### TEXT EXCERPT:

━━━━━━━━━━━━━━━━

4. Variation of Supply
Any request by the Purchaser for variation of an Agreement must be made to Milestone in writing showing full and detailed information thereof, and Milestone will advise promptly prices and terms and conditions for the variations concerned. No variation work will be commenced unless and until Milestone receives a signed acceptance from the Purchaser of the terms and conditions and price of such variations. Milestone reserves the right to refuse any such request for variations.
5. Delivery and Completion Period
(a) Where goods are to be delivered to a nominated address Milestone shall be deemed to have delivered the goods in accordance with the contract if it obtains a receipt or signed delivery docket for the goods from any person at that address.
(b) If a nominated address is unattended or if delivery cannot otherwise be effected or the goods cannot be dispatched for any reason beyond Milestone’s control, Milestone may store the goods at the Purchaser’s risk and expense or take such other steps as Milestone considers in its sole discretion to be appropriate.

━━━━━━━━━━━━━━━━

### EXTRACTED RECORDS:
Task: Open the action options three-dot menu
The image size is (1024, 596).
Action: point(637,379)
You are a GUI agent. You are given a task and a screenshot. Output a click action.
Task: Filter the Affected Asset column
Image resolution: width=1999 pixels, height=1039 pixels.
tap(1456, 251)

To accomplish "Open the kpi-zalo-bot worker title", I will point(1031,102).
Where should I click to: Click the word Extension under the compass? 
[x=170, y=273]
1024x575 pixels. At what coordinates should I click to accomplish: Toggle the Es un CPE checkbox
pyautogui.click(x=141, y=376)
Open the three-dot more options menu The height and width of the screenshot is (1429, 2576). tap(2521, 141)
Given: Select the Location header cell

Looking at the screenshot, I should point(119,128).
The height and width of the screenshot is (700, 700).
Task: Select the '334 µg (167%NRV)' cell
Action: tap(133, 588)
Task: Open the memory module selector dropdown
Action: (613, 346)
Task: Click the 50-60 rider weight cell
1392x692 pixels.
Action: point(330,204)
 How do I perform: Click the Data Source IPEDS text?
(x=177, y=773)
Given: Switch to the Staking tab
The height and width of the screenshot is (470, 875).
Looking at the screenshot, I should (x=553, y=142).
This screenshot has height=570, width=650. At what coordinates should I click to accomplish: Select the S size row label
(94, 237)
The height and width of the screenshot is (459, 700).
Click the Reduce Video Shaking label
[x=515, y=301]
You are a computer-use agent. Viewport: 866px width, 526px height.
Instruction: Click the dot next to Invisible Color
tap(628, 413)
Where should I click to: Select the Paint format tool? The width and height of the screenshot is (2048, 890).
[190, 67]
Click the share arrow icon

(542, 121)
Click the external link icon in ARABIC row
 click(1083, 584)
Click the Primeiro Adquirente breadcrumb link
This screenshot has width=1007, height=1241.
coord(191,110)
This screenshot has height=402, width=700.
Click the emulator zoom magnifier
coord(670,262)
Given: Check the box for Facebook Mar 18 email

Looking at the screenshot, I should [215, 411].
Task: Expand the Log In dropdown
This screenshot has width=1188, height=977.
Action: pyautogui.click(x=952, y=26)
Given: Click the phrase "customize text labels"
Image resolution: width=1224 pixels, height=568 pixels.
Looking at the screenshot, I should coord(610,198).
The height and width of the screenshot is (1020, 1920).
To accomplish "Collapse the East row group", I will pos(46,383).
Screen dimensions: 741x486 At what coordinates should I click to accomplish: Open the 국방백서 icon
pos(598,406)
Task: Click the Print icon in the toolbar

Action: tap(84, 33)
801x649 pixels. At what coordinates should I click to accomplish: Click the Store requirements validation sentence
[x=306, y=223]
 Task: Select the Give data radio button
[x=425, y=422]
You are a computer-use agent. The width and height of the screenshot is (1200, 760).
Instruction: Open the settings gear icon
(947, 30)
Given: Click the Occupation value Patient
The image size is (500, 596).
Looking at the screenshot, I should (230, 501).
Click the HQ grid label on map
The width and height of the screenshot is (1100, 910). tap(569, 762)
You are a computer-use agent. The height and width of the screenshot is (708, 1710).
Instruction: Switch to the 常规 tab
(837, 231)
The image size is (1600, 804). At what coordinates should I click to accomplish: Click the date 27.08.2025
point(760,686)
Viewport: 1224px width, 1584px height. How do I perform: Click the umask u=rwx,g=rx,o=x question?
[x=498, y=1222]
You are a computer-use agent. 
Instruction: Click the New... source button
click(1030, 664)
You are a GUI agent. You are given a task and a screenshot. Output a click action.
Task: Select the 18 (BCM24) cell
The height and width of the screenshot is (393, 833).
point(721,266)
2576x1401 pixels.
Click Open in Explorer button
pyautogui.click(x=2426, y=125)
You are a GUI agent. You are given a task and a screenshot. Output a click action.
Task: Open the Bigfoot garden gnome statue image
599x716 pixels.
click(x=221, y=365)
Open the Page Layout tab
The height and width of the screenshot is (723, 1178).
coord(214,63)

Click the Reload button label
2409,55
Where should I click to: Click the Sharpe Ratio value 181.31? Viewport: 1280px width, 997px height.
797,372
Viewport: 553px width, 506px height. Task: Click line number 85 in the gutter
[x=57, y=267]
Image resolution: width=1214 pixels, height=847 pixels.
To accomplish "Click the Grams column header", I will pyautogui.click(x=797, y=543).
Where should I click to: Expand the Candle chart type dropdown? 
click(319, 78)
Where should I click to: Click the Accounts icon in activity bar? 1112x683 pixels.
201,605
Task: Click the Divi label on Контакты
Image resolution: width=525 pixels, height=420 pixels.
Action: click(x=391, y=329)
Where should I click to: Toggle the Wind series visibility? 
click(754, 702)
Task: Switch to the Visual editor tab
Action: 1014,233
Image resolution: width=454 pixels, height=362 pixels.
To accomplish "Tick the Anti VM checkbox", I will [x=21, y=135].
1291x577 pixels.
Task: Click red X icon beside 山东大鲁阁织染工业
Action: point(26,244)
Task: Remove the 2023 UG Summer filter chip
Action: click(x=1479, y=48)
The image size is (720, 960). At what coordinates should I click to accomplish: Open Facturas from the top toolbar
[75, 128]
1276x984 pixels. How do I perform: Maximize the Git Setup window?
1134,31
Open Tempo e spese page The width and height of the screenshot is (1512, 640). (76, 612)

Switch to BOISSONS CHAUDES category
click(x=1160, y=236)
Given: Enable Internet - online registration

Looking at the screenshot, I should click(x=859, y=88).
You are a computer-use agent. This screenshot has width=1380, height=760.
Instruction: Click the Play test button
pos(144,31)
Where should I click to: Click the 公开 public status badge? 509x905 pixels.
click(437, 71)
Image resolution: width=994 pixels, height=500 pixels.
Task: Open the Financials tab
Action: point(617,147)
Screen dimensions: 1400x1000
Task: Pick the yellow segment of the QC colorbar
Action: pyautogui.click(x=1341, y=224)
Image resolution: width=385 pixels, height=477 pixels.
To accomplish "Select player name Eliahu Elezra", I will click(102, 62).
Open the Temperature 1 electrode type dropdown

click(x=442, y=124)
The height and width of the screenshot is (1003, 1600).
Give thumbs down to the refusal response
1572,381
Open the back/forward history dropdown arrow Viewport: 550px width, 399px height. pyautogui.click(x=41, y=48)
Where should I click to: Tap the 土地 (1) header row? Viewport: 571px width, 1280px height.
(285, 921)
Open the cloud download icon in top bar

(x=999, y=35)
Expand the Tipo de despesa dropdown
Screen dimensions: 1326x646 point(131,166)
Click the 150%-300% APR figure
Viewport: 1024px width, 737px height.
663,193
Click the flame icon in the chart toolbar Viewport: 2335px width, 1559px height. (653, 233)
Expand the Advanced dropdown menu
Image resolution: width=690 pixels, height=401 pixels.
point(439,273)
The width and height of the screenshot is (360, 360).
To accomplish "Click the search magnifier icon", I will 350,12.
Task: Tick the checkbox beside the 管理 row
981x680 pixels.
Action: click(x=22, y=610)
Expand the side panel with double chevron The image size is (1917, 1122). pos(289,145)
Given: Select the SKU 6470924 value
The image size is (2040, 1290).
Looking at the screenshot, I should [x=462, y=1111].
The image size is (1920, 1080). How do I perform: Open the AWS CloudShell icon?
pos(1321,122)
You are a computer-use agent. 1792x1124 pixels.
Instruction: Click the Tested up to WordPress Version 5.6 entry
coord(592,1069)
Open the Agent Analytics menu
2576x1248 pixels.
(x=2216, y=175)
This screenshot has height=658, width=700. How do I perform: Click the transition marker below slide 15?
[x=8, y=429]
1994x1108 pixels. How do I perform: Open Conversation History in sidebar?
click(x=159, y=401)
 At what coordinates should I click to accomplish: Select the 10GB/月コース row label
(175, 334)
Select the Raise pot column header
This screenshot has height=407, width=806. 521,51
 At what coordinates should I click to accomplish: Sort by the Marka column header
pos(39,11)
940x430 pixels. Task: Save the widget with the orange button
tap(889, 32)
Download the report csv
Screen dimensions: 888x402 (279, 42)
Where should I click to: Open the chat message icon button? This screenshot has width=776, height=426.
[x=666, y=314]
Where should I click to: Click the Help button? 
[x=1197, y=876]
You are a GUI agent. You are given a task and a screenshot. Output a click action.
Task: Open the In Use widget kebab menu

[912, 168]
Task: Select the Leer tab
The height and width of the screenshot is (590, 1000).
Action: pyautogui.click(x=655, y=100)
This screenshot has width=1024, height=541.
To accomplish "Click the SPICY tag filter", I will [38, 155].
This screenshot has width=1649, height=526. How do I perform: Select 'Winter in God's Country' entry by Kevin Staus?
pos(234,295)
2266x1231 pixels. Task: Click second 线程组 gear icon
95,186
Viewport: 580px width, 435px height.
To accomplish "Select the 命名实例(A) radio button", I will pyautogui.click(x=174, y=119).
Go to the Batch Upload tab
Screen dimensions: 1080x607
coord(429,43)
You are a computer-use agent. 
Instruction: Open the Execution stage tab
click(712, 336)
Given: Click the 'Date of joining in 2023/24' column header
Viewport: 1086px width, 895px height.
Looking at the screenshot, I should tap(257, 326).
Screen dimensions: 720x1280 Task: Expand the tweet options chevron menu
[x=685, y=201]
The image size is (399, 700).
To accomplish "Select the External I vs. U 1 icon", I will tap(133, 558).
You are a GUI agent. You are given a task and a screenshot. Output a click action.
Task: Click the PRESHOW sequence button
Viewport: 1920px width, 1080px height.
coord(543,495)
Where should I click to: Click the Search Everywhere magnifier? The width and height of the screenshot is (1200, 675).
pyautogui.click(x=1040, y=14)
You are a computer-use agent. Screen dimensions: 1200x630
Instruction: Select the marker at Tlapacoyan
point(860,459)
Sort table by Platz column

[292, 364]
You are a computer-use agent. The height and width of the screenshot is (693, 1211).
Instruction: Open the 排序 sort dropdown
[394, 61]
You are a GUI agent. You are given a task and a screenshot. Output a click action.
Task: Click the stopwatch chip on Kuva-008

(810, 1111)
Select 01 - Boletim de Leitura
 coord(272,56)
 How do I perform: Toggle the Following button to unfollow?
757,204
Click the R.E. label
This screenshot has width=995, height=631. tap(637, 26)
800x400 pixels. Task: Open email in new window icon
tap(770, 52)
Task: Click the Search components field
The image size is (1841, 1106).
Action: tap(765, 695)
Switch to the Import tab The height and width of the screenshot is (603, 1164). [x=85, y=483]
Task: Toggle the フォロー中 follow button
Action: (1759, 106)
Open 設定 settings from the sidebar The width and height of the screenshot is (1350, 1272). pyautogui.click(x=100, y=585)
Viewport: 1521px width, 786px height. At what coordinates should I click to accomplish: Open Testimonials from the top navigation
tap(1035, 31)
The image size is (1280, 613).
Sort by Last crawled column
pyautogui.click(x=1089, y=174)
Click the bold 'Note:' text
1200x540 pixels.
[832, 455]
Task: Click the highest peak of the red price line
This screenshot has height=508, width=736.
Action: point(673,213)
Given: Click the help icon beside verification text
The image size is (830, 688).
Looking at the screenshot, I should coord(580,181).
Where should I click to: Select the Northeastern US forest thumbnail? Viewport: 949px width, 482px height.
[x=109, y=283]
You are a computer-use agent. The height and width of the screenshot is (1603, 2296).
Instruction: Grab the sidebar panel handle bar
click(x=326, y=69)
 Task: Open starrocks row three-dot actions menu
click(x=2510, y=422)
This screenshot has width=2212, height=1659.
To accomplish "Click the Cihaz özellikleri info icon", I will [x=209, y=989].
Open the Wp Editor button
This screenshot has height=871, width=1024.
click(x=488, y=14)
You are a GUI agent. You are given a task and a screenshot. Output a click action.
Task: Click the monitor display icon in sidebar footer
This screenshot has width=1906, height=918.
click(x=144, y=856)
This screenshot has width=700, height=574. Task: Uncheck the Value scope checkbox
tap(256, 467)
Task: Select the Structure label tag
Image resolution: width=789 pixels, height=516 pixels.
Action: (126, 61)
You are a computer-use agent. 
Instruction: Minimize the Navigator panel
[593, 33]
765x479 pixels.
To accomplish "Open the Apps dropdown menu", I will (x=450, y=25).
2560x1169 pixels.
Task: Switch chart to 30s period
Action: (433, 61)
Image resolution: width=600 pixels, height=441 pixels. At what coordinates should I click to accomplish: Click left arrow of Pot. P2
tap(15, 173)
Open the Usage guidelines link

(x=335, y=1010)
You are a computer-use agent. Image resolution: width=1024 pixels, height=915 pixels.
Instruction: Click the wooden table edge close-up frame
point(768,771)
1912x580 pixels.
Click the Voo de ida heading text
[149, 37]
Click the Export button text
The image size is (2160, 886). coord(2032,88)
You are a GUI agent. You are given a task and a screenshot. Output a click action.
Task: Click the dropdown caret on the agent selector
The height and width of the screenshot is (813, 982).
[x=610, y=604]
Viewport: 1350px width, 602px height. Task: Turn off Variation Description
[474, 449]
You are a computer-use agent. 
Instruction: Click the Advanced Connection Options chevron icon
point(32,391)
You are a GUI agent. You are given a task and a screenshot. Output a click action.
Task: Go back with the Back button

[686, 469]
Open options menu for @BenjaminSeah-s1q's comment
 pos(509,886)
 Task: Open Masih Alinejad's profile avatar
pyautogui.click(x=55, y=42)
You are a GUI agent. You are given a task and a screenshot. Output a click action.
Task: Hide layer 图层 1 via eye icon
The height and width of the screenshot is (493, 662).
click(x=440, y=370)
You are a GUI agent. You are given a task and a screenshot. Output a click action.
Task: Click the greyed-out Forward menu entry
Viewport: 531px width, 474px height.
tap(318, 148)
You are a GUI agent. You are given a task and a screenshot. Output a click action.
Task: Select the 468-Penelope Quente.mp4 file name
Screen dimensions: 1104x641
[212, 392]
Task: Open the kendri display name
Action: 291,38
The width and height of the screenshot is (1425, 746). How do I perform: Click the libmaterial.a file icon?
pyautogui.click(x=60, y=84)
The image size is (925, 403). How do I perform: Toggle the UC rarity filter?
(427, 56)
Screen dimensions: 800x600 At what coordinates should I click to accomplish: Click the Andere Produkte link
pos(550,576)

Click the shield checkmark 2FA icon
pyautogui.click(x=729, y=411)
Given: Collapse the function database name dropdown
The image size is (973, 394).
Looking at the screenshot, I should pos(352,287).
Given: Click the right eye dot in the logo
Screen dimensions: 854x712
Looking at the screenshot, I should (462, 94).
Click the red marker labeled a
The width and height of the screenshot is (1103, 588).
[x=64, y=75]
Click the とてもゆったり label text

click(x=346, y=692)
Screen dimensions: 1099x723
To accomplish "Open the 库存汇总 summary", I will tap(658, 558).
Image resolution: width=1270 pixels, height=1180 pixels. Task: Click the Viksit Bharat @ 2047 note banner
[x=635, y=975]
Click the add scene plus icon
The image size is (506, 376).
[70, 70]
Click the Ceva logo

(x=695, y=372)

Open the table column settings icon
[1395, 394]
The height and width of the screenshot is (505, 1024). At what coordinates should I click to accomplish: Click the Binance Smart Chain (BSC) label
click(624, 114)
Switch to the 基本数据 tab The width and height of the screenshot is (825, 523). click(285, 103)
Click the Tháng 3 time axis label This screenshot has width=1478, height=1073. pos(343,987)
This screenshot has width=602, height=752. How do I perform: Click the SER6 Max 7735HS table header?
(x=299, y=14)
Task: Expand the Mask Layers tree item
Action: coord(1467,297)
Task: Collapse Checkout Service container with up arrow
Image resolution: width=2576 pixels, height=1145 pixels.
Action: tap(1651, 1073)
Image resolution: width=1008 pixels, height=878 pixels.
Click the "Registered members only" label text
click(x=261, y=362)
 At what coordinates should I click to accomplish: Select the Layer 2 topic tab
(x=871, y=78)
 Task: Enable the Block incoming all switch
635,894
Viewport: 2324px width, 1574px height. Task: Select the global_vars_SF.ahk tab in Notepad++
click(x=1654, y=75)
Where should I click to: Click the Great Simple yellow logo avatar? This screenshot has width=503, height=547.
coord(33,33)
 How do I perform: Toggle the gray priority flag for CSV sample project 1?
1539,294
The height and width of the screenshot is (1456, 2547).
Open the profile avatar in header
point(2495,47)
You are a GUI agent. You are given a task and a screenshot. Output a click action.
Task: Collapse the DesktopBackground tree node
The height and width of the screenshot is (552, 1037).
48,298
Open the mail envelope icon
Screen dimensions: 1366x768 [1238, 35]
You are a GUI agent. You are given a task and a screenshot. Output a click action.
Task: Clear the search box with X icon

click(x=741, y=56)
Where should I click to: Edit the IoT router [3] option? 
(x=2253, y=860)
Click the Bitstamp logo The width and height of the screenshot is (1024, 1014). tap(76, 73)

━━━━━━━━━━━━━━━━

### TASK:
In the supply terms, give the stretch from "5. Delivery and" through "to be appropriate." again with "nominated address" switched to "designated address".

### EXERCISE RESULT:
5. Delivery and Completion Period
(a) Where goods are to be delivered to a designated address Milestone shall be deemed to have delivered the goods in accordance with the contract if it obtains a receipt or signed delivery docket for the goods from any person at that address.
(b) If a designated address is unattended or if delivery cannot otherwise be effected or the goods cannot be dispatched for any reason beyond Milestone’s control, Milestone may store the goods at the Purchaser’s risk and expense or take such other steps as Milestone considers in its sole discretion to be appropriate.